An Auckland law firm has responded to a lobby group's complaint over the handling of action against a Blue Chip investor.
Jonathan Flaws, a partner with Sanderson Weir, has apologised for the way a demand notice was served on an elderly Tauranga investor.
Flaws issued a statement saying he regretted the events surrounding Gwendoline Harrison, who this month got notice of unpaid debts. She owes more than $300,000 after entering an arrangement to mortgage her house to invest with Blue Chip.
Suzanne Edmonds, of the lobby group Exposing Unacceptable Financial Advice, complained to the law firm over the way the matter was handled.

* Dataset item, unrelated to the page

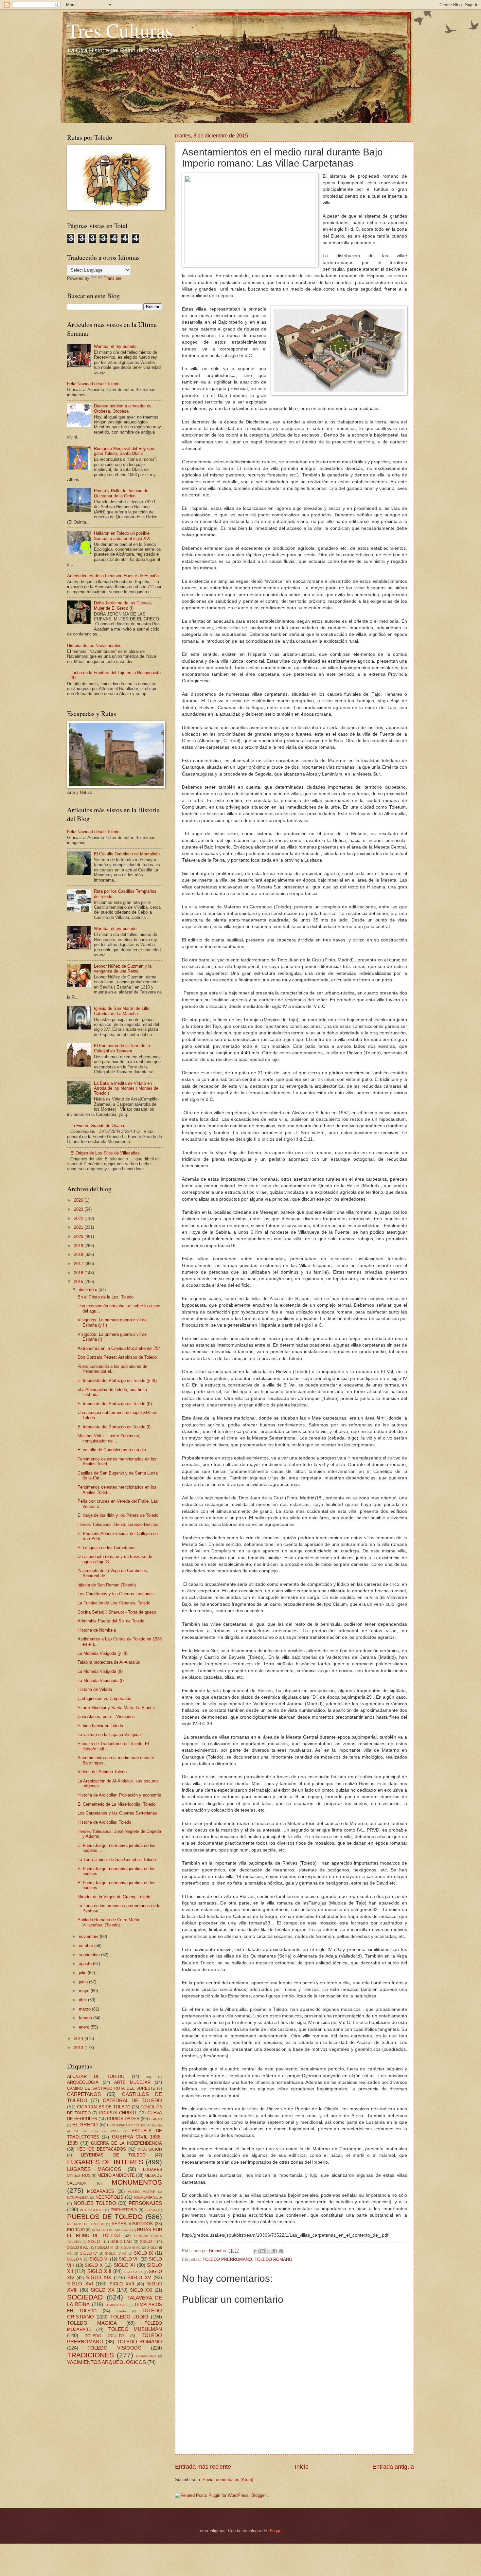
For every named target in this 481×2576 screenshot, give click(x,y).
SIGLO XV (139, 2277)
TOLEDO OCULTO (104, 2336)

Edmonds said she was worried about Harrison's health and questioned how she could have been served with payment demands when she was sick and in bed. Edmonds door-stopped Nicola Robertson, of Sanderson Weir, last week to make her views known and invited the media along to see what happened.
Robertson said the law firm used an external agency to issue demands and asked who Harrison's lawyer was.
A few days later, Flaws issued a statement saying a notice of default under a mortgage was prepared by his law firm on behalf of an Australian lender and this was delivered to a Harrison by a contracted server.
"We also understand that while this notice related to a default on a loan secured against the woman's home, she had purchased a Blue Chip property in another transaction.
"It is regrettable that we had only part of this information at Sanderson Weir when the default notice was delivered by our contracted party. We did not have any information about the woman in relation to Blue Chip. Our only information related to a loan secured against the property in which she resided.
"We did not know the woman's age, personal health or any of the wider issues. This is information that solicitors preparing default notices for lenders would not normally expect to be told.
"Had we known about her age and personal health circumstances, we would have arranged for the notice to be served in a more appropriate way and we deeply regret the distress it may have caused. We apologise to the woman and her family that such a notice should have been served under these personal circumstances."
The law firm would in future encourage any service contractors to use discretion if they become aware of such circumstances.
Information from Edmonds showed the notice was from lender TEA telling Harrison she must immediately pay $8320.20 on her loan which was in default. The notice said if payments were not forthcoming, the lender had the power to take possession of Harrison's house and sell it.
Creditors are claiming more than $80 million from 21 Blue Chip companies in liquidation.